Quoted passage:
§ §

"There's a myth that anyone who has a liver problem has brought it on themselves" This quote is from a Crohn's disease patient living with a blocked portal vein hoping for a liver transplant (Independent 31st Oct 2010)

Thursday, 28 October 2010

Baggy trousers

My baggy trousers have arrived. To fit my size 16 tummy (with lunch-sized portion of Reggae reggae pasta chicken inside). With a small tuck they will fit my size 10 bum too! Wearing them now and feeling more comfortable.
Following the advice of blogger extraordinaire Dizzie on CancerResearch.uk I've been browsing and adding my name to 'follow' some other blogs. A few common themes appear:

the Waiting theme; "a large part of our lives on this cancer journey involves waiting, waiting in hospitals as the appointment system fails, waiting for treatment in said hospital, waiting for tests and then the long wait for their results, waiting for my scan results to come through in the hope that the cancer hasn't spread further, waiting for this, waiting for that and waiting for the other! - jazzcatx2"
The Food theme; everyone loses weight and spends blog time recording their weight or how much they ate or how horrid it tastes while on chemo (thankfully I have been spared that) or how sick/nauseous they feel not fancying food but aware of their weight loss and trying to eat.
8st 10 1/2 by the way, and 32" so I've lost a bit somewhere. Hope the above chicken was worth 1/4lb.
The Supplements: All of my work clients have their trays. boxes or packs of pills everyday. My job includes checking they've taken them each day at the right time, with or without food. I've joined in with my morning row of pills and potions. The measure of lactulose, the capsule of acidophilus, the multi-vitamins, the glass of tincture. I'm no good with pills so mine are all liquid. I slosh instead of rattle.

§ §

Tasks to perform:
1 > According to the blog post, what size tummy are the new baggy trousers meant to fit?
2 > Explain why, according to the blog post, the writer's morning supplements are all liquid.

Information provided:
§ §

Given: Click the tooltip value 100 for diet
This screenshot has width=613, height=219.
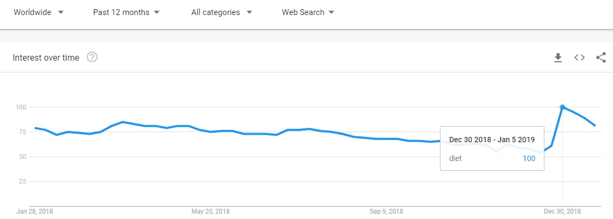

§ §

Results of the exercise:
1 > A size 16 tummy.

2 > The writer says they are "no good with pills," so they take all their supplements in liquid form. As a result they "slosh instead of rattle."